Sweden Moves To Legalize Dancing Without A Permit

Sweden’s center-right coalition government is making moves to allow dancing in nightclubs and other venues without first obtaining a permit, according to a Jan. 12 proposal cited by multiple outlets.

The proposal is part of an effort to abolish red tape regulations, reported the Associated Press (AP). The decade-old requirement, which has reportedly been called old-fashioned and moralistic by some Swedish media outlets, enforces dance permits for restaurants and bars.

Applying for a license costs a minimum of 700 Swedish kroner (roughly $67) per establishment, AP reported. As the regulation stands now, owners can lose their liquor and business licenses if police discover the establishment did not have the proper permit to allow dancing.

Under the new proposal, businesses would have to register with police, which can be done verbally and without a fee, according to AP.

“It is not reasonable for the state to regulate people’s dance,” Justice Minister for Sweden Gunnar Strömmer said in a statement, AP reported. “By removing the requirement for a dance permit, we also reduce bureaucracy and costs for entrepreneurs and others who organize dances.”

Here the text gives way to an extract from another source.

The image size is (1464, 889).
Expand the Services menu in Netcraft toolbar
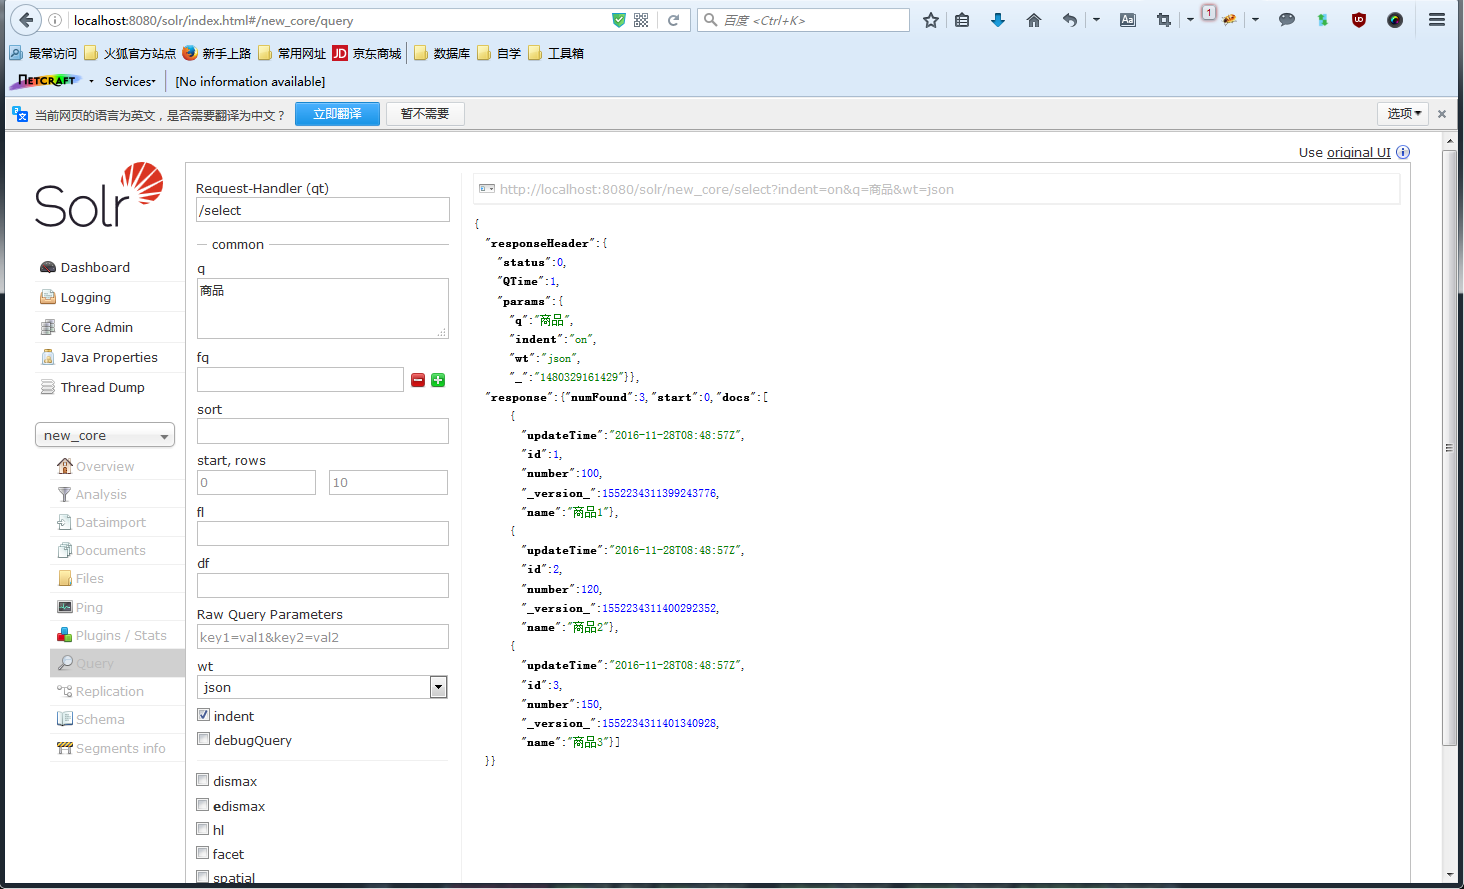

The Swedish government voted unanimously to abolish the permits in 2016, but the requirement is still in the books and enforced. Since the early 2000s, legislators from every political party in the country except the Social Democrats have favored doing away with the permits, the outlet reported, citing Swedish broadcaster SVT. (RELATED: Even Beer And Dancing Can’t Make Some Democrats Likeable)

The change is proposed to take effect July 1 but requires parliamentary approval first, according to AP.